The best part is that having McNabb stretching the field and taking all those defenders off the line of scrimmage would be that it finally get Darren McFadden going.
McFadden is every bit as good as Chris Johnson of the Tennessee Titans, but the Titans have a much better offensive line, plus Vince Young (who despite all of his critics has a 26-13 record as a starter) gives defenses a lot more to think about than JaMarcus Russell does. So, getting McFadden going by picking up McNabb is like getting another top 10 NFL draft pick.
Oakland needs to realize that McNabb is a lot better than anything they would get with that No. 8 pick, especially since with Russell around they can't take a QB this year and possibly next year.
Oakland also needs to realize that bringing McNabb on board may be the only way to rescue their investment in Russell. More important, McNabb would allow the Raiders to compete for the next three to five years and would change the image of the franchise.
The Eagles need to realize that swapping picks in the first round is a lot more valuable than getting an extra player in the second round. With that No. 8 overall pick, the Eagles could really help a defense that let them down late last season.
They could get Eric Berry (a shorter Brian Dawkins!), Joe Haden, Rolando McClain (to finally replace Jeremiah Trotter), or Jason Pierre-Paul. If Kevin Kolb is as good as the Eagles' front office claim, then the No. 8 overall pick should make them Super Bowl contenders.
Finally, McNabb needs to suck it up, man up, and get this deal done with Oakland. The Eagles' front office doesn't want him anymore, most of the fan base never wanted him in the first place, and the playoff contenders don't want him.
So, why not go to Oakland and prove everybody wrong?
He can start with Denver, who could have him right now for a second round pick (and Brandon Marshall would stick around to play with McNabb) but chooses instead to go with Kyle Orton and Brady Quinn. And yes, Oakland DOES play Denver twice a year.
So McNabb, pull the trigger. Tell the Eagles that Oakland is where you want to go. Oakland gives you the best situation to end your career positively. The Philadelphia situation is beyond repair, and it looks like no one else who has a shot at doing anything anytime soon.
Oakland, step up. Swap your first round picks with the Eagles and allow McNabb to defer signing his long term deal until you make SENSIBLE moves to improve the OL and WRs in the draft (or even free agency if there are any guys out there).
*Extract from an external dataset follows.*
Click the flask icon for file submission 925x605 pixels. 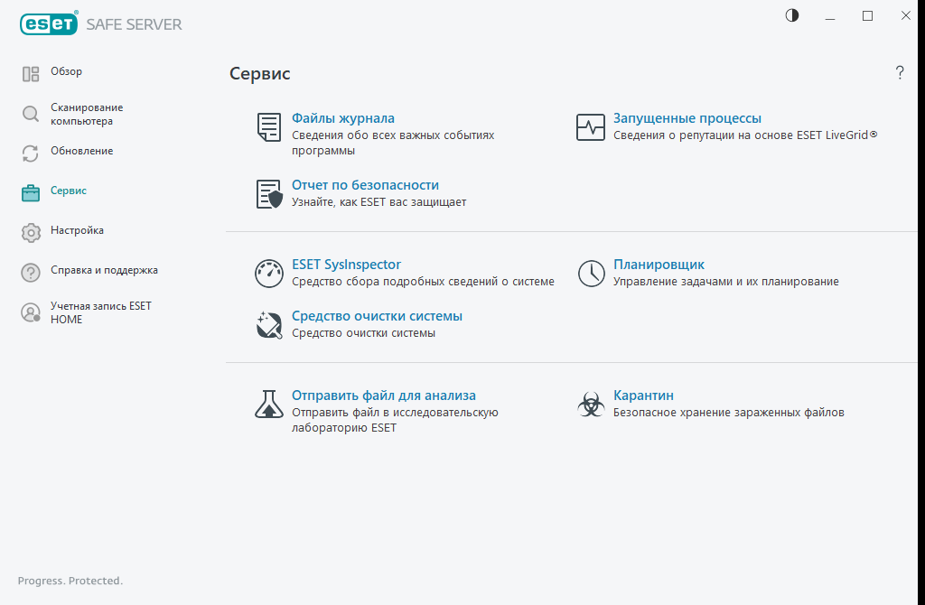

You blew your shot to leave behind the bumbling Eagles front office and the ungrateful fans to go to Chicago back when they had a good OL, a great defense, a good running game and decent WRs, a choice that likely cost you and your hometown team two Super Bowls.
Don't blow your last shot to escape to a good situation now. And PLEASE don't think that you can just waltz into Minnesota, Arizona, San Fran, etc. as a free agent next year, when you will be a year older and able to command far less on a long term deal.
And Philadelphia: Get it done. It is better to get rid of a guy a year too early than a year too late. This is the best deal that you are going to get.
And by dangling McNabb in this fashion, openly stating your desire to trade him to the RAMS, you have ruined any shot at doing anything this year.
McNabb knows that this is his last shot in Philadelphia and will act accordingly. So will the beat writers and fans. The instant that McNabb has a bad game or suffers a minor injury, or the team suffers a two game losing streak, the "move on with the future!" people will be out in force.
Even the few fans and writers that have generally supported McNabb will be forced to say that it is time to cut the cord. You should either trade McNabb for maximum benefit now or be forced to dump him for whatever you can get for him (likely to the Raiders!) right before the trade deadline.
There are so many reasons for this to happen and not a single good one why it shouldn't. Which, knowing the NFL, is the main reason why it won't!